Depends on your needs. There are a couple of flavors of lossless audio compression that are highly recommended for long-term archiving, as they lose absolutely nothing compared to the original (except some of the file size). Problem is, virtually nothing aside from your computer will play them.
If your goal is to play your music on portables and car decks and everything else, then high-quality mp3 still rules. And you can get almost perfect quality with the correct encoding scheme.

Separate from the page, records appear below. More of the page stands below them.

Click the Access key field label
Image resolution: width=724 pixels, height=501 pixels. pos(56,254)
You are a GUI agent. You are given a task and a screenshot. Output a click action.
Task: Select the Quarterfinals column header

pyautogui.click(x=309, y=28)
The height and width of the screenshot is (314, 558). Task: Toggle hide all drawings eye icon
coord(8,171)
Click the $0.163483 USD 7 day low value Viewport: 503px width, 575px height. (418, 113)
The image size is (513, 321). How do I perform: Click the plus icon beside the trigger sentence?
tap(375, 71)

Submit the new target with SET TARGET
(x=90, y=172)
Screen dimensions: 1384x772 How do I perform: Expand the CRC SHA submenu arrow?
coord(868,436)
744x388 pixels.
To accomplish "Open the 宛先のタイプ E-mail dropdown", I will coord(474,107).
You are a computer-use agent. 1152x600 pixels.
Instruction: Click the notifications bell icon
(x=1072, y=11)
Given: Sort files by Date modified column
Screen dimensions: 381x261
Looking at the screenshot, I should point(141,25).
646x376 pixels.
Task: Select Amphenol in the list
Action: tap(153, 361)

For CD ripping programs, there are 2 best choices:
EAC (Exact Audio Copy)
CDex
EAC can be a bit more difficult to set up in some cases, and it also tends to rip a bit slower. But it has two notable advantages over CDex: 1) it has superior error-detection on old/scratched disks and will keep trying to get a good rip rather than just settling for one with errors and 2) when used with an external encoder, it can queue up encoding jobs so you can rip CDs as fast as you like and let the encoding jobs stack up to finish after you go to bed. Other rippers are linear and you have to wait for each job to finish in its entirety before you can swap CDs.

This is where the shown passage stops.